4. Memfasilitasi Kemudahan Akses Layanan Kesehatan Jiwa Berkualitas bagi Karyawan LGBTQ+

(Sumber)

Studi menunjukkan bahwa dari 15 persen hingga 43 persen gay pernah mengalami beberapa bentuk diskriminasi dan pelecehan di tempat kerja. Itu meningkat menjadi 90 persen ketika datang ke pekerja transgender.

Lingkungan kerja seperti itu kemungkinan besar akan berdampak pada kesehatan mental individu LGBTQ+. Dengan demikian, memiliki layanan kesehatan mental yang berkualitas di tempat yang berspesialisasi dalam membantu orang-orang aneh adalah keharusan mutlak.

“Keuntungan dari sebuah organisasi yang memungkinkan orang untuk membawa seluruh diri mereka ke perusahaan adalah bahwa hal itu akan menciptakan kekompakan yang lebih baik di antara organisasi. Begitulah cara Anda menciptakan lingkungan kerja yang saling menguntungkan di mana Anda mendapatkan karyawan setia yang merasa senang untuk mendukung tujuan Anda atau layanan atau produk Anda.

—Michelle 'Emtre' Hollis

Tidak Perlu Banyak Untuk Menjadi Sekutu

(Sumber)

Sekutu sejati adalah orang yang berdiri bersama komunitas queer sepanjang tahun dan bukan hanya untuk mendapatkan pengaruh selama bulan Juni. Masyarakat mewaspadai kedangkalan yang disamarkan sebagai perilaku “bangun” yang digambarkan oleh korporat setengah hati untuk tampil beragam.

Kapitalisme pelangi dan "pertunjukan" berikutnya yang dibuat untuk menutupi asosiasi dengan organisasi queerphobic semakin diekspos. Masyarakat tidak lagi pasif dalam menyikapi organisasi “performatif” tersebut.

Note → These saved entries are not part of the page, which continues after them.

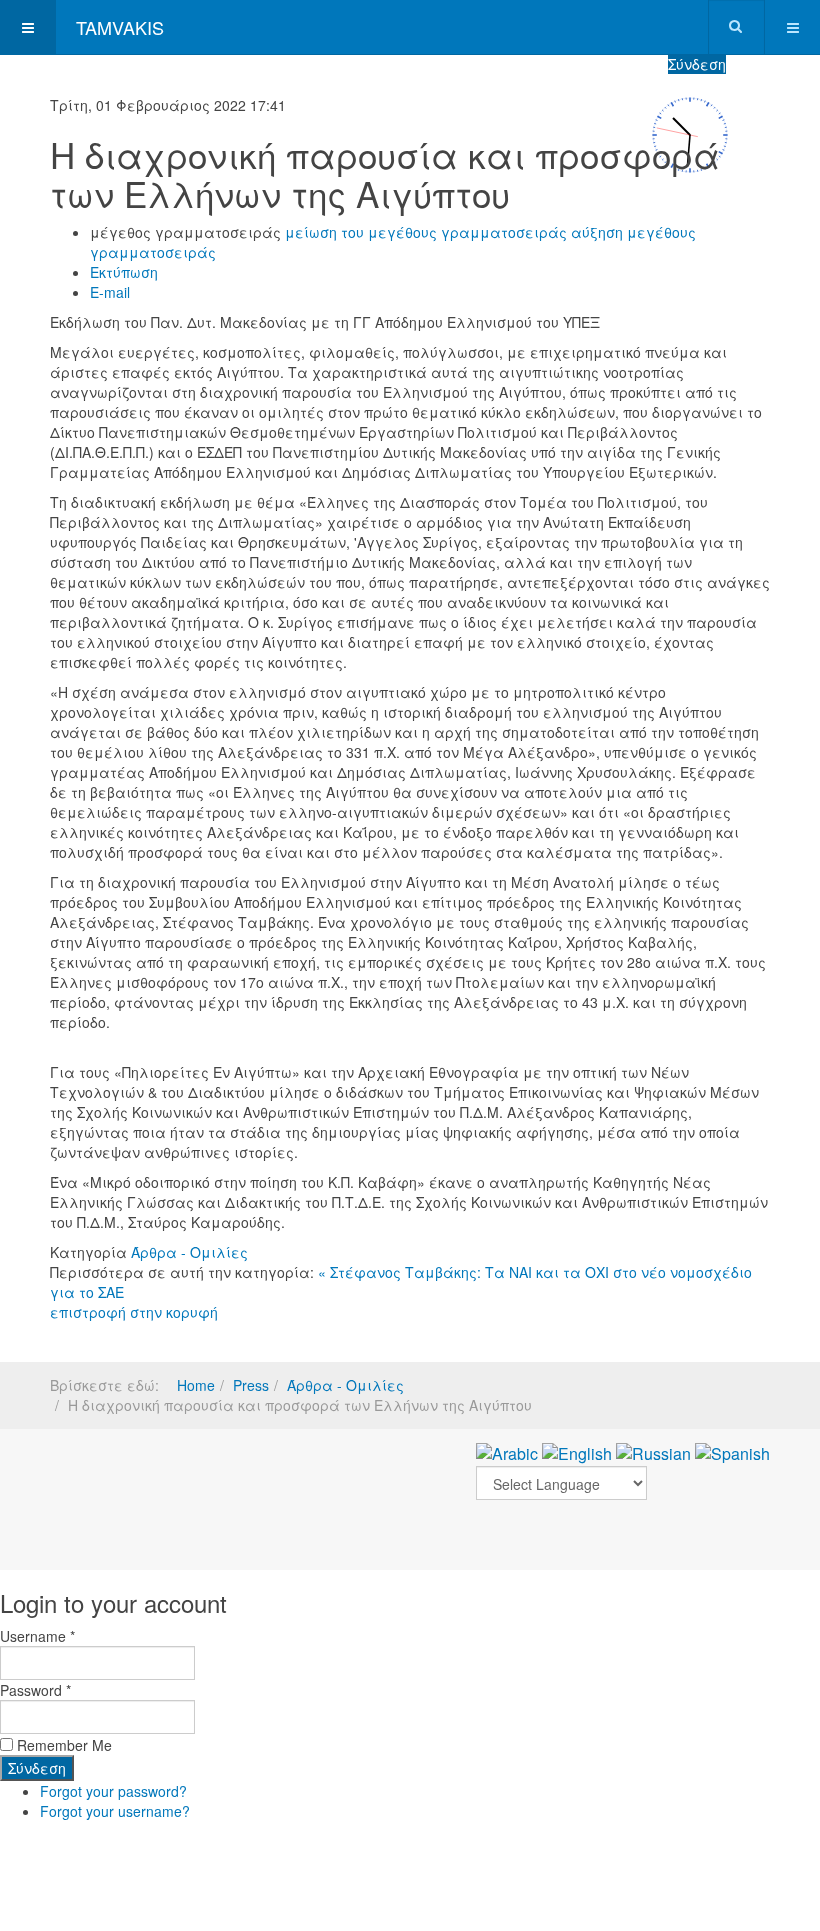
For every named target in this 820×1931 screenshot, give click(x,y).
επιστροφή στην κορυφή (134, 1312)
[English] (577, 1452)
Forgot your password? (113, 1791)
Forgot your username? (115, 1811)
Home (196, 1385)
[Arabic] (507, 1452)
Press (251, 1385)
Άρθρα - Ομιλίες (189, 1252)
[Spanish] (732, 1452)
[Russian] (653, 1452)
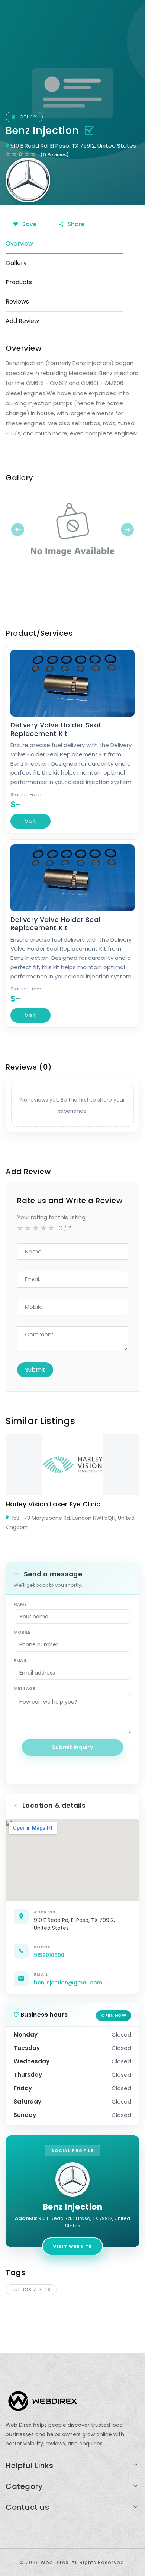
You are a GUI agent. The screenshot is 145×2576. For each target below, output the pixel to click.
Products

“Ada energi tertentu yang bergejolak melalui perusahaan berdasarkan bagaimana mereka memperlakukan karyawan mereka, getaran yang pada akhirnya mempengaruhi bagaimana pelanggan mereka memandang mereka. Ketika pelanggan merasa senang dengan getaran ini, energi yang diciptakan dari sebuah perusahaan, Anda tahu bahwa itu adalah tempat yang kuat.”

— Anyssa Mendoza

Yang lebih penting daripada mempelajari perilaku yang lebih baik adalah melepaskan perilaku yang sudah ada yang kurang dalam kasih sayang dan empati. Satu-satunya jalan ke depan bagi kita adalah menjadi lebih baik, lebih bijaksana, dan inklusif.

Yang terpenting, kita semua harus berusaha untuk memastikan bahwa kemajuan yang kita buat antara sekarang dan Bulan Kebanggaan 2023 lebih bersinar melalui tindakan kita daripada logo dan postingan media sosial kita.